Oh no, there's plenty of us willing to say we told you so.
What's more interesting to me is what it's going to look like if big companies start removing "AI usage" from their performance metrics and cease compelling us to use it. More than anything else, that's been the dumbest thing to happen with this whole craze.
Would really love some path forward where the AI parts only poke out as single fields in traditional user interfaces and we can forget this whole episode
My primary interest is using small edge models to perform specific engineering tasks. In this pursuit I do like to use gemini-cli or Antigravity with Claude a few times a week as coding assistants, but I am using relatively few tokens to do this.
I also waste a lot of time, but this is fun time: experimenting with open source coding agents with local models just to see what kinds of results I can get. This is mostly a waste of time, but I enjoy it.
My other favorite use pattern: once or twice a week I like to use the iOS Gemini app in voice mode, and once a month also use video input. I really like this, but it is not life changing.
Externalities matter: I never use frontier LLM-based AI without thinking of energy, data center, and environmental costs.
And video calling did take off, plenty of people use facetime and almost everybody working in an office uses some form of video calls. Criticizing the early attempts at getting video calling working because they hadn't taken off yet (I remember them being advertised on "video phones" with 56k modems), of course someone was going to have the idea and implement before it was quite reasonable.
To help with understanding that perspective, I cannot imagine a scenario where I would ask a device connected to the internet to turn off the lights. I literally never wanted this. A physical switch is a 100% non negotiable for me. I feel the same way about non-mechanical car doors.
Perhaps due to that outlook I was always puzzled about the entire idea of an "assistant". It's interesting for me to see, that there are people out there who actually want that "assistant".
Ever end up cooking or something when the phone/doorbell rings and you want to pause the music? Have your hands full and wanted to open a door? Hear the weather and then the news as you brew coffee or put your shoes on (without interaction with a bright screen)?
You should save some money and keep some privacy doing it your way :)
Maybe you're a little strange but it cannot be that much of a stretch for you to consider using speech to ask for things.
Not wanting to hide things behind Internet connected computers is fine, being unable to imagine wanting to use your voice to ask for things is a little silly.
I regret paying Google for a one year AI subscription last spring (although it was a deep discount over the regular $20/month cost) because it has kept me from experimenting with many venders (but it was a fantastic deal financially).

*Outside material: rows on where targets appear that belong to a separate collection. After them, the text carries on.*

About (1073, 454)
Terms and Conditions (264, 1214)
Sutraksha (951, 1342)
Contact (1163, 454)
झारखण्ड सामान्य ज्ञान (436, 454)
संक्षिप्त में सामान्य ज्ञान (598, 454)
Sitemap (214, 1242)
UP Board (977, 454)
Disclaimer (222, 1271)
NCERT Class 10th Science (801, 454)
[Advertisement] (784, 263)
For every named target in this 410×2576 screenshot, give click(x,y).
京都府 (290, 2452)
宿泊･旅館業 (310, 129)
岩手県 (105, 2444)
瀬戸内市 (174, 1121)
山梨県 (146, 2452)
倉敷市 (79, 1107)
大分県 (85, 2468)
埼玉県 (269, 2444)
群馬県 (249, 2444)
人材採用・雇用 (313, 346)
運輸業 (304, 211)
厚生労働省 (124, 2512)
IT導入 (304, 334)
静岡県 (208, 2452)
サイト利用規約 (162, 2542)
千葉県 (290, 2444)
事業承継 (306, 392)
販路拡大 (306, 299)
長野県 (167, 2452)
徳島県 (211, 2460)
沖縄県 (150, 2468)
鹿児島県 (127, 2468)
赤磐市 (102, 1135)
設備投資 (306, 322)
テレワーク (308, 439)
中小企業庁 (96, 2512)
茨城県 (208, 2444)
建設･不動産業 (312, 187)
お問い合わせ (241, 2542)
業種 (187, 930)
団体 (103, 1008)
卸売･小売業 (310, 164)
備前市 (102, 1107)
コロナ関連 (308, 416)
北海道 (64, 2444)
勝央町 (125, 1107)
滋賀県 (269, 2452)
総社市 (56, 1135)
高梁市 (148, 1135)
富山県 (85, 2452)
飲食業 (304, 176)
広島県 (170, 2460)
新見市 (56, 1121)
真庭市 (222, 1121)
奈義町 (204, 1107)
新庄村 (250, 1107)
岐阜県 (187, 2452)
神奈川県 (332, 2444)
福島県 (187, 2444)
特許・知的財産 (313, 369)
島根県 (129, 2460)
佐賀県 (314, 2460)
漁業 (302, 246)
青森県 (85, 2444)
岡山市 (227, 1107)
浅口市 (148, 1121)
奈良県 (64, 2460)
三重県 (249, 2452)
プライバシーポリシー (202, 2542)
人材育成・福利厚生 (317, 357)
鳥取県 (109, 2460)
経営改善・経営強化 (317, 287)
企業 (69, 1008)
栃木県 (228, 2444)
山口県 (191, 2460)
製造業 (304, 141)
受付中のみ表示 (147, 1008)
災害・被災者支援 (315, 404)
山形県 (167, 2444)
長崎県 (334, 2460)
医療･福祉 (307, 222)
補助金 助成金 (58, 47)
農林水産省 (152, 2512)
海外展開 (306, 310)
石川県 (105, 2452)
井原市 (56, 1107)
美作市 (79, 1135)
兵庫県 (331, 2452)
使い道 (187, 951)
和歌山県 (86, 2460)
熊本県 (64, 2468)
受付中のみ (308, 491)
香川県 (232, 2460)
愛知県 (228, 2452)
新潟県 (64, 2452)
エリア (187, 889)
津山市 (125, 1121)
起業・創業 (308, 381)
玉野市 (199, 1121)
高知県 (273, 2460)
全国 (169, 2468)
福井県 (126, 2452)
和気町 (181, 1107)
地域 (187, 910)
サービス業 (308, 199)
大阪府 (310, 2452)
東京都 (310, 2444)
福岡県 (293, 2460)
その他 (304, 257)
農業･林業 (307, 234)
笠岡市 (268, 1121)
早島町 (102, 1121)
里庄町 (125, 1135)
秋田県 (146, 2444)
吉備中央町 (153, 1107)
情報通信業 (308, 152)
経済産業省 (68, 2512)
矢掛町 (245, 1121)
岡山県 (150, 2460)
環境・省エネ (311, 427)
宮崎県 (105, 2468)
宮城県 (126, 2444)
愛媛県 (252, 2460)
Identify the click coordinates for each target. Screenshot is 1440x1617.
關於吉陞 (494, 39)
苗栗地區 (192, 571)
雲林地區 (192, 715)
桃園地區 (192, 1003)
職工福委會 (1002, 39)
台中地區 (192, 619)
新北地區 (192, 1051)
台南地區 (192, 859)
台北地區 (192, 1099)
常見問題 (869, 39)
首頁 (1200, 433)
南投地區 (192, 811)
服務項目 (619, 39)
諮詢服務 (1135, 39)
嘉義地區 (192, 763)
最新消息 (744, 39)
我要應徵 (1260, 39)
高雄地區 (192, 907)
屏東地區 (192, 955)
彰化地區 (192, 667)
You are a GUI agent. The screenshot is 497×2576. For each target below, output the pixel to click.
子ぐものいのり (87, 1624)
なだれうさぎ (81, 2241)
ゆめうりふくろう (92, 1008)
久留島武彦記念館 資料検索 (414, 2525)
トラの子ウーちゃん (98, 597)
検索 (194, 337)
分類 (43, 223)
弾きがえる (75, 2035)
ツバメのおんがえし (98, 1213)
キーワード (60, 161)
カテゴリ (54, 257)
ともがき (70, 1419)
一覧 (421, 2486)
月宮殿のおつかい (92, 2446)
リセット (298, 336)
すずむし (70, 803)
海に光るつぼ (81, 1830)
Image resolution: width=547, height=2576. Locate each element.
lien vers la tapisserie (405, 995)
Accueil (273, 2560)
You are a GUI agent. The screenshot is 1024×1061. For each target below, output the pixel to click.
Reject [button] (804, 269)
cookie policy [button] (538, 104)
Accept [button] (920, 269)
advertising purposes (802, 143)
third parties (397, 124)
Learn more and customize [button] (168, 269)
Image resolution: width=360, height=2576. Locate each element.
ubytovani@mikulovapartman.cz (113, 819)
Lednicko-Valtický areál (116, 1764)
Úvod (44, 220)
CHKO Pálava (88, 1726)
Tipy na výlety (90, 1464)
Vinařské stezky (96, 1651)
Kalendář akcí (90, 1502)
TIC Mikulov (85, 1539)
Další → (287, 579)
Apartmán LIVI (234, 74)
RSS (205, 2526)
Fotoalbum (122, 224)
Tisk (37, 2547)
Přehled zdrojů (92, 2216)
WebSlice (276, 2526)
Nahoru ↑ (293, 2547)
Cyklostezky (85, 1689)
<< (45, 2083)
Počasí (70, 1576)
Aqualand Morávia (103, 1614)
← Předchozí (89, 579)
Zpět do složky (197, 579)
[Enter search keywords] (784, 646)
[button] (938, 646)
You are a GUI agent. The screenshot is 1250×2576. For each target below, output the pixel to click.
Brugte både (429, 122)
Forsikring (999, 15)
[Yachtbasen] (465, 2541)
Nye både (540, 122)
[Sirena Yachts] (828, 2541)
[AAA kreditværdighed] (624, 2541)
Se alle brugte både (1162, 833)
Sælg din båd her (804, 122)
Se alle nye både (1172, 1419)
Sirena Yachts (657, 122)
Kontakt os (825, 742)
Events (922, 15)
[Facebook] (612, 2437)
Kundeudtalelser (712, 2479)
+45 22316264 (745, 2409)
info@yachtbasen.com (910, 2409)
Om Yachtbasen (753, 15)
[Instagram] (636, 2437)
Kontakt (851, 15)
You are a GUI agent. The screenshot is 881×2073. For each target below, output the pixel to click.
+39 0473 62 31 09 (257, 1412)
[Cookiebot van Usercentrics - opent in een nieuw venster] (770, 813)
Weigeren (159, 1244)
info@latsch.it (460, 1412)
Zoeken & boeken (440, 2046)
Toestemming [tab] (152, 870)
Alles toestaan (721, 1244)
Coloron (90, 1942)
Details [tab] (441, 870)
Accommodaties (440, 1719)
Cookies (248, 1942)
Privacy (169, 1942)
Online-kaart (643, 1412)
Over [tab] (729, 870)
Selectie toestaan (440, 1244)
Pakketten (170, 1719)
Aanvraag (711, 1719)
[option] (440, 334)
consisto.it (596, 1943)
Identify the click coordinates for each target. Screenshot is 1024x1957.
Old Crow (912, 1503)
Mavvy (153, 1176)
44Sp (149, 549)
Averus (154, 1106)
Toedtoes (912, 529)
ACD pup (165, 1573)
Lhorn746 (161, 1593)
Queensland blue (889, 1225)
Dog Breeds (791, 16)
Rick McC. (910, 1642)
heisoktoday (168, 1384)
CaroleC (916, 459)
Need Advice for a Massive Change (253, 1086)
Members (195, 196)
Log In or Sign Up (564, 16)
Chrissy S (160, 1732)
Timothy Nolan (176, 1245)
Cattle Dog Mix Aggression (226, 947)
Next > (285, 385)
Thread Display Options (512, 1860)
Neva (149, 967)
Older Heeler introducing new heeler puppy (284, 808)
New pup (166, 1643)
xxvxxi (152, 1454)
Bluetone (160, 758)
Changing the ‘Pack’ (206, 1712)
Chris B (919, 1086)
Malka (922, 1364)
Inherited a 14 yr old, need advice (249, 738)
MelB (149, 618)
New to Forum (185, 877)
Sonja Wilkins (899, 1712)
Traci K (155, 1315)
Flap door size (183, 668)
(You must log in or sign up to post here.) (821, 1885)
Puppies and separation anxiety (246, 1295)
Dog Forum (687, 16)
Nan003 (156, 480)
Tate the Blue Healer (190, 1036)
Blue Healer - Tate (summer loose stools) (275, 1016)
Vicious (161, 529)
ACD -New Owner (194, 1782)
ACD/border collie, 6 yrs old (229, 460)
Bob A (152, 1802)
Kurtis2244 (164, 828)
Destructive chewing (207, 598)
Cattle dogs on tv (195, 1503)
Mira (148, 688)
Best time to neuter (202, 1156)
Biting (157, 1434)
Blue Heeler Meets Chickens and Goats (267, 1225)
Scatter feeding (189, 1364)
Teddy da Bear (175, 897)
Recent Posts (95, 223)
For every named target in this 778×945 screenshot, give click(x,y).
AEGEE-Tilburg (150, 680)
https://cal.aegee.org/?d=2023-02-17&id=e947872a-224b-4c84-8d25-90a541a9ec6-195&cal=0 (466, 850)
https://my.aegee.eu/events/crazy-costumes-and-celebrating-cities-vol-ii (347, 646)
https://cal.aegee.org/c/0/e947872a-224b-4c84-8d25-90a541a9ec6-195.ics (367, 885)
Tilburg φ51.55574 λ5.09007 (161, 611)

I just put a reminder on my calendar to try OpenCode zen when my subscription ends.
Dealing with these right now with ChatGPT. Bricked a thread which I didn’t even know was possible.
I’m kind of confused by these takes from HN readers. I could see LinkedIn bros getting reality checked when they finally discover that LLMs aren’t magic, but I’m confused about how a developer could go all-in on AI and not immediately realize the limitations of the output.
I'm "all-in" on AI code generation. I very much realise their limitations, it's like any tool really. I do think they're magic, you just need to learn how to weld the power.